Not that some aren't greedy, of course. Human beings are human beings, regardless of country, gender, race, you name it, and therefore, in my opinion, innately flawed. Certain specialties, like dermatology, in my opinion, attract them, although I don't want to defame all dermatologists.
Anyway, I don't think greed had anything to do with it. I looked it up, and the going rate for donors is $50.00 per "specimen", which is even lower than I thought. Each office visit for these kinds of specialists can be 200+, and you go for multiple, multiple, visits. It's just ego and lack of forethought.
True story, a little risque, but heck, we're all adults here. About twenty-five years ago a friend of mine, Italian-American and married to a very Mediterranean looking Italian-American, went to see a famous fertility specialist, a Norwegian, as a matter of fact. He couldn't find anything wrong, so he told her that sometimes what doesn't work with one man might work with another. He offered his services. Prettier words, but that was the general idea.
My friend asked him how he thought she'd explain a white-blonde, blue-eyed child to her husband. I mean, would he really buy the whole recessive genes bit? The unmitigated ego and gall of the man. She never went back, but it was quite an experience. Since then, nurses have to be present during exam, although they're not present during the office part of the visit. It's an object lesson in another way; if you believe doctors don't notice what you look like without your clothes on, you're deluding yourself. Knowing that makes going to them rather awkward, but there it is.
@Maciamo,
Women can specify what they want in terms of characteristics here too, including ethnicity, looks, sports oriented, college educated or not, etc., but it's all anonymous. I don't know of any country where it isn't anonymous. That would be a real disaster. Usually, from what I understand, it is medical school students who do it for extra cash. It doesn't matter if the doctor really wants to do something unethical, however. He just doesn't tell the infertile couple that it's his sperm. He tells them it's from donor X, who is anonymous. It's just not ethical. They should have had the choice even if it meant they had to wait a while for the "right" donor. Plus, you can't have so many half-siblings running around in the same area.
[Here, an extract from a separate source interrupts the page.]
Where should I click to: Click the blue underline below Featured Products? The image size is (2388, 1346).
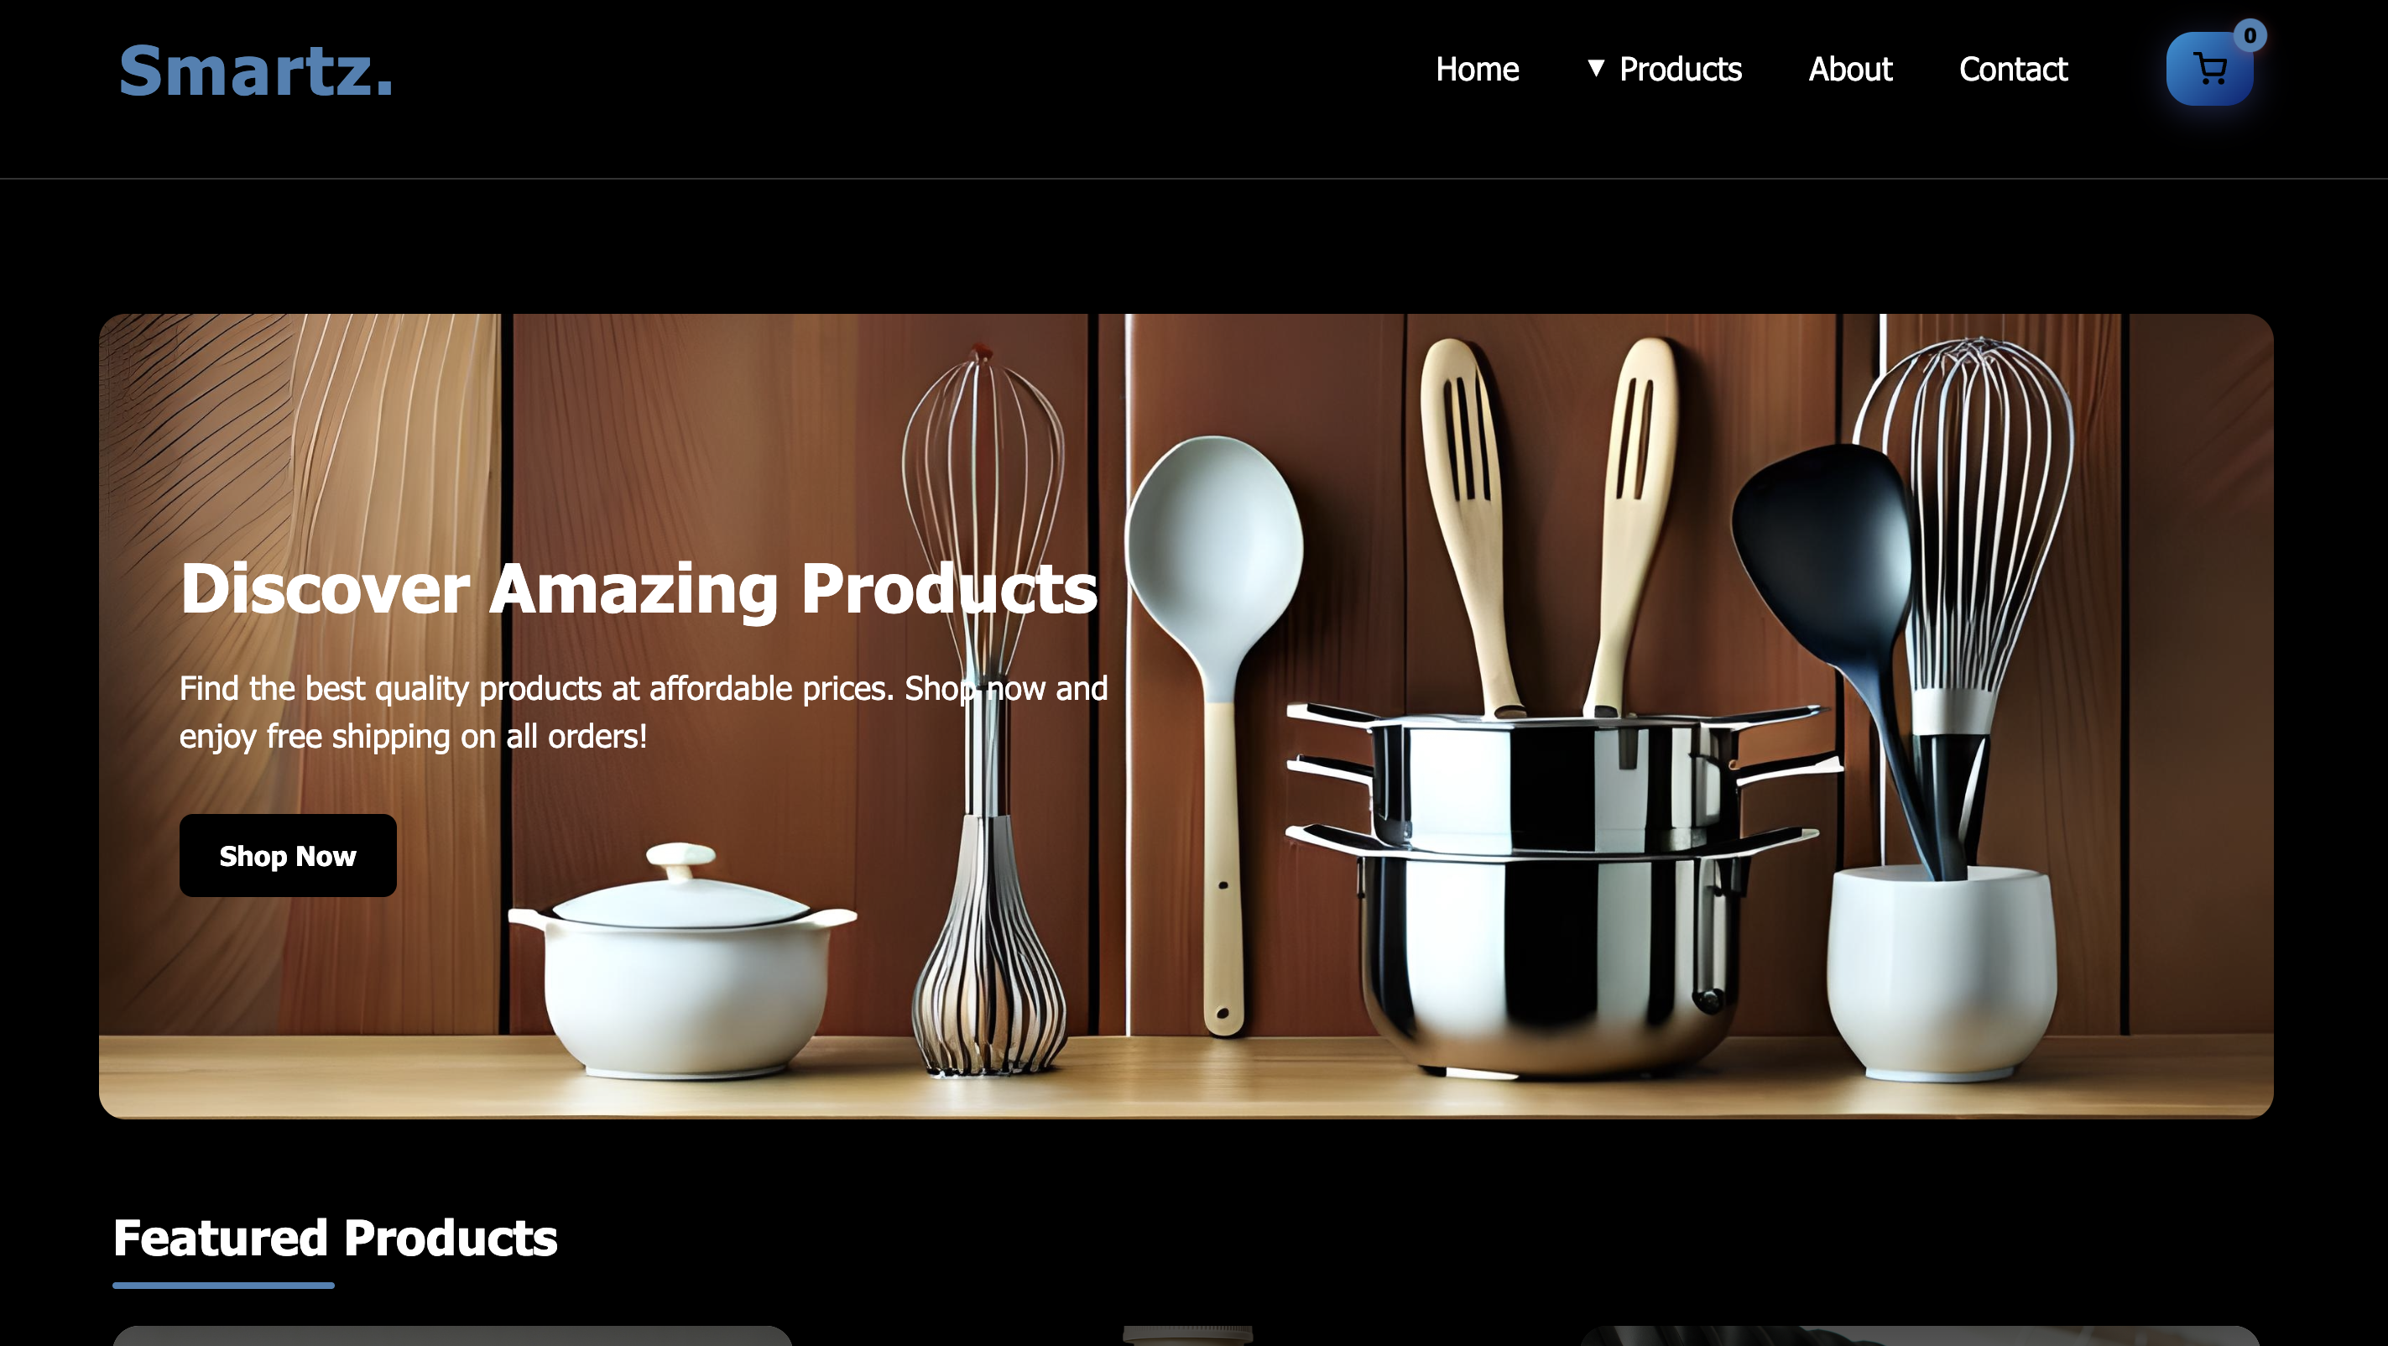point(223,1285)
As for paternity tests, it doesn't arise in these situations. In the vast number of cases the couple comes in
as a couple. They both get tested. The husband knows very well it isn't going to be his biological child, so why would he ask for a paternity test? For all I know, some of these couples would have been ok with using the doctor's sperm. It's difficult for me to put myself in the position of these people and figure out what their attitudes would be because this is something I would never under any circumstances have done. I'm not judging people who did or do it, but personally it makes me shkeeve. (Mi fa schifo for Italian speakers.
) I'd rather have had sex with a man I knew, liked and was attracted to than be a party to this. Then, though, there could be all sorts of complications down the road, I suppose; it's a bond you should only have with your husband, in my opinion, and would he really keep his distance from the child? It's like a prescription for divorce.
I'm not the only one who has problems with it; a friend of mine who is, in fact, a fertility doctor, told me that's one of the things that spurred all the research into IVF and other techniques. Nowadays, from what he tells me, most of the women who use sperm banks are single women for the most part. It's rather gone out of "fashion".